Working across film, video, and installation, Clark makes montage-driven works that expand the connotative possibilities of sound and image, producing a fragmentary viewing experience that resists conventional narrative assurance. Her films often operate through collage, citation, and carefully staged juxtapositions, where voices, objects, and environments feel both evidentiary and unreliable, and where meaning emerges through atmosphere, intuitive connections, and sonic precision rather than explanatory framing.
Program
Mary Helena Clark, Neighboring Animals (2024, 9 minutes)
Neighboring Animals is organized around the mouth–as a tool to bite and chew, as an instrument of speech, and as a site of disgust and desire. The film incorporates footage of animal dentistry, bite mark analysis, and a reliquary containing the tooth of Mary Magdalene, alongside text quoting from psychological studies on disgust, Georges Bataille, and Emily Dickinson, among others.
Mary Helena Clark, Clever Hans (2025, 5 minutes)
A single-channel adaptation of a two-channel work, Clever Hans revisits the famous story of the “calculating” horse to probe the intersubjective space between an animal and the researcher-cum-trainer. The work lingers on the problem of cueing, attention, and desire, asking what it means to mistake responsiveness for proof.
Mary Helena Clark, Figure Minus Fact (2020, 13 minutes)
Night, like mourning, remakes space through absence: forms at the threshold of perception heighten sound and touch. When someone dies there is a pull towards the concrete and tangible, but disbelief creates a world of unreliable objects. Figure Minus Fact draws and redraws coordinates between spaces, senses, and objects, groping in the dark, desiring to see something that’s not there. Spaces become evidentiary yet deceptive in a subject-less portrait of loss.
Mary Helena Clark, The Glass Note (2018, 9 minutes)
The Glass Note re-contextualizes seemingly unconnected elements—fragmented bodies, statuary, a beach marred by a storm, a virtual ocean, the phenomena of lithophonic stones, empty bear cages at an abandoned zoo, a chair that served as a hearing aid—to understand the body’s permeability and to extend the sensorial beyond the corporeal.
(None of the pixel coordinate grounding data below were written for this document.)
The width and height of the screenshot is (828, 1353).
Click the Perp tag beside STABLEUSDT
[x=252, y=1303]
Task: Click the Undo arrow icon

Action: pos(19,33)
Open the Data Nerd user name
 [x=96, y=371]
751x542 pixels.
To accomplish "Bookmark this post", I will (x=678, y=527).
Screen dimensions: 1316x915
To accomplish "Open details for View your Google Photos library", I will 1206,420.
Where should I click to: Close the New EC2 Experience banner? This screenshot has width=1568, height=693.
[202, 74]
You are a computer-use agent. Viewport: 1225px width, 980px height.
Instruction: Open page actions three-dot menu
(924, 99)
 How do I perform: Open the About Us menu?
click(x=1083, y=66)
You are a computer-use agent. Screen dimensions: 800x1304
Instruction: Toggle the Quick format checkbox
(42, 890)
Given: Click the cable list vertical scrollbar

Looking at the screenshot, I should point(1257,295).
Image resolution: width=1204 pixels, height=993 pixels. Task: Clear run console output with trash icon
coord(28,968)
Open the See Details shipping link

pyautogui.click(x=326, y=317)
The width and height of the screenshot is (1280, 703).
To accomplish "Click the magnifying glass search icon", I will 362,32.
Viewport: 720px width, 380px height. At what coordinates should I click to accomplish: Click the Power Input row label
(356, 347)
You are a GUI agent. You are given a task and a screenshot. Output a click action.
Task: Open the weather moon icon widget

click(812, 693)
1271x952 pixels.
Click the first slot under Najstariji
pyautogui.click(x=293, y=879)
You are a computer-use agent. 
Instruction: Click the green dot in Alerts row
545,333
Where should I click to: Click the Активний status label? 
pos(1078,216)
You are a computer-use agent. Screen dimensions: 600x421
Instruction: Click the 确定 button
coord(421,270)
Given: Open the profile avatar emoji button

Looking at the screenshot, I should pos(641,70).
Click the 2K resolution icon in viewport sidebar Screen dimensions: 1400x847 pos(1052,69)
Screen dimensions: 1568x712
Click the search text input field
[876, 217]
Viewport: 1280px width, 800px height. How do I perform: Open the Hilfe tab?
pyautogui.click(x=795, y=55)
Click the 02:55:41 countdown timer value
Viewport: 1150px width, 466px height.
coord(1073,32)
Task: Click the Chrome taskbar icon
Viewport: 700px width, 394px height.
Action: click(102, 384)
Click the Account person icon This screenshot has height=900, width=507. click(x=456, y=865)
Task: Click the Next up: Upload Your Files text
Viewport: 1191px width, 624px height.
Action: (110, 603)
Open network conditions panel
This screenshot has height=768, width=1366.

Playing with notions of ‘thrown voice’ and the untrustworthy image, sound and image commingle, animate, and touch each other, exploring cinema’s inherent ventriloquism.
Mary Helena Clark, Exhibition (2022, 19 minutes)
Exhibition moves through gallery rooms and archives, compounding multiple biographies into a single imaginary subject. A woman marries the Berlin Wall, stabs a Velázquez painting as an act of protest and longing, declares herself a doorknob, and plumbs the erotics of the Klein bottle. Using citation, appropriation, and museological forms of display, the film is a mediation on the assertion and refusal of subjecthood.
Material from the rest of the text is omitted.